三泊四日の愛媛の旅から戻ると、敦賀は秋の気配が濃くなっていた。
相変わらず暑いのだけれど、空は青が濃くなり、トンボは群れで飛んでいるし、草むらから聞こえる虫の声がすっかり秋だ。
30℃越えていようが何だろうが、ちゃんと9月に間に合わせるように、書割が秋にかわっていくところがすごいと思う。

久しぶりに、日本海のウミウシ探しに行ってきた。
夏休みが終わり、いつもの海水浴場は閉鎖され、大型クレーン車による海の家の撤去作業が始まっている。
プールの中を泳いでいるのかと思うほど、透明度の高い海だったのに、ほとんど人がおらず、これを独り占めできるという贅沢極まりない日である。

けれど、ウミウシは、あまり見つからない。
どこに行ってもスタンダードな「いつものメンバー」ばかりで、とくに、サキシマミノウミウシがあちこちで目立っていた。

サキシマミノウミウシ
シロウミウシ
目の前を流れてきたので、観察ケースに入れて撮影。ミヤコウミウシ
アオウミウシ

その、いつもの海の中に、これが落ちていた。
一瞬目を疑ったが本物である。
拾って、陽にかざすと、透かしもちゃんと入っている。

「貴重品は、車の中に置いとくとしても、シャワー代くらいは必要だろうから、千円くらい持っていようかな」
と海パンのポケットにお札を入れたまま、忘れて海で遊んでしまい、気付いたら千円が消えていたのだろう。
気の毒な誰か。
『海水浴あるある』だ。

今さら言うことでもないが、私はこの夏、泳いでいて海底に見つけたごみは、潜水トレーニングを兼ねて拾いまくってきた。

全部拾い物。
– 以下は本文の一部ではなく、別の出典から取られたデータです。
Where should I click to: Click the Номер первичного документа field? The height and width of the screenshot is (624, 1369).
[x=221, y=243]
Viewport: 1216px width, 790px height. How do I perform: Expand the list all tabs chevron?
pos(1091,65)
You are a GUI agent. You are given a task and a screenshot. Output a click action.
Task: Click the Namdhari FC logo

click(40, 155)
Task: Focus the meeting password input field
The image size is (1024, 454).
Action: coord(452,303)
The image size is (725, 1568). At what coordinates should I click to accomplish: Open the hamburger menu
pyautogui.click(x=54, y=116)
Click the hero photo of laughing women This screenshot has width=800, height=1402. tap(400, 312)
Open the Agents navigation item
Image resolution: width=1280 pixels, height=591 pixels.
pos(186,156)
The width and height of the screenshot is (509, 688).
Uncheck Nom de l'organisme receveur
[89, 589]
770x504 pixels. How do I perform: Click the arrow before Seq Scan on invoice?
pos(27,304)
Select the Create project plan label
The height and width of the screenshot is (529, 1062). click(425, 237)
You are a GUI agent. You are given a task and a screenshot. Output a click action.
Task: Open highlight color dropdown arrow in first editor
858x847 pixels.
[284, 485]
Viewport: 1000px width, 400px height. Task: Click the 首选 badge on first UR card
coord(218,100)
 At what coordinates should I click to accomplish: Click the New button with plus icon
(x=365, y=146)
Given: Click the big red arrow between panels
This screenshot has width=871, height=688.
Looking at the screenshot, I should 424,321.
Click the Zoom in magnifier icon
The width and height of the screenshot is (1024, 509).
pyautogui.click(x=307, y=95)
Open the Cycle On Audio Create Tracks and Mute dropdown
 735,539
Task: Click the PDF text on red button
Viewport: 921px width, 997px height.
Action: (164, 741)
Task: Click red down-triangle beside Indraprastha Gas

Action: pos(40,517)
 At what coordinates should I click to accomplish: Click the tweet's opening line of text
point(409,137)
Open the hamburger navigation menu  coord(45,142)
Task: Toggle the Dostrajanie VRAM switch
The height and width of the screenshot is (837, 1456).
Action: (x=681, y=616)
シュノーケルは、まだ新品。

「てことは、この千円は、海の神様からの贈り物的なあれかな?」
と、都合よく解釈しても、ばちは当たらなそうな……?

観察ボトルに入った夏目漱石

よく洗って、冷蔵庫に貼りつけて乾燥させてみたけれど、まだ潮の香りがする。

考えてみれば、明日(いや、もう今日だ)からは、私が初めて体験する「敦賀まつり(気比神宮大祭)」だ。
これは、気比神宮の神様にお返しするのが、よさそうな気がする。
眠って、起きたら、ひとっ走り、奉納しに行ってこよう。